- _Record excerpts_
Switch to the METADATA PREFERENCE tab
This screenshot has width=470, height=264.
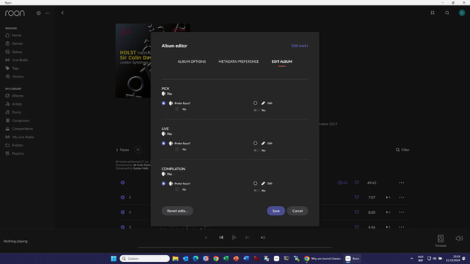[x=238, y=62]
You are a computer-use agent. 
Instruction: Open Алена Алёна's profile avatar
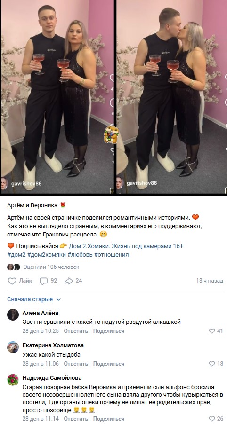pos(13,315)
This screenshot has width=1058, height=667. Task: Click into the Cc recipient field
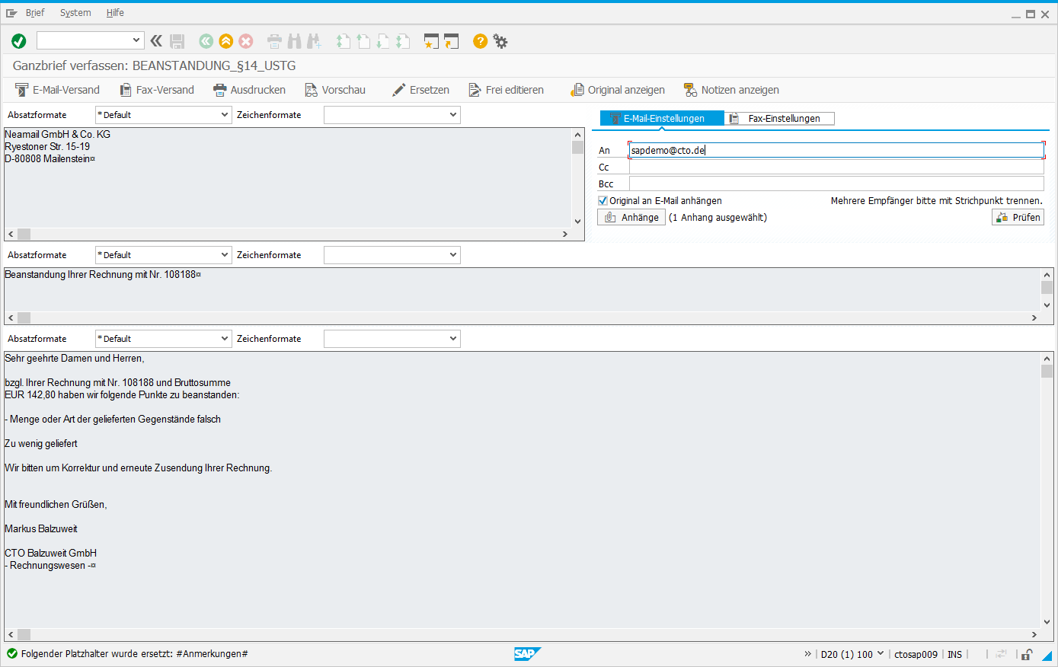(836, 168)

- _What the task asks_
Set down each entry above word for word, without its pictures.

- _Task output_
Switch to the METADATA PREFERENCE tab
This screenshot has width=470, height=264.
[x=238, y=62]
You are a computer-use agent. 
Instruction: Open Алена Алёна's profile avatar
pos(13,315)
This screenshot has width=1058, height=667. Task: Click into the Cc recipient field
(836, 168)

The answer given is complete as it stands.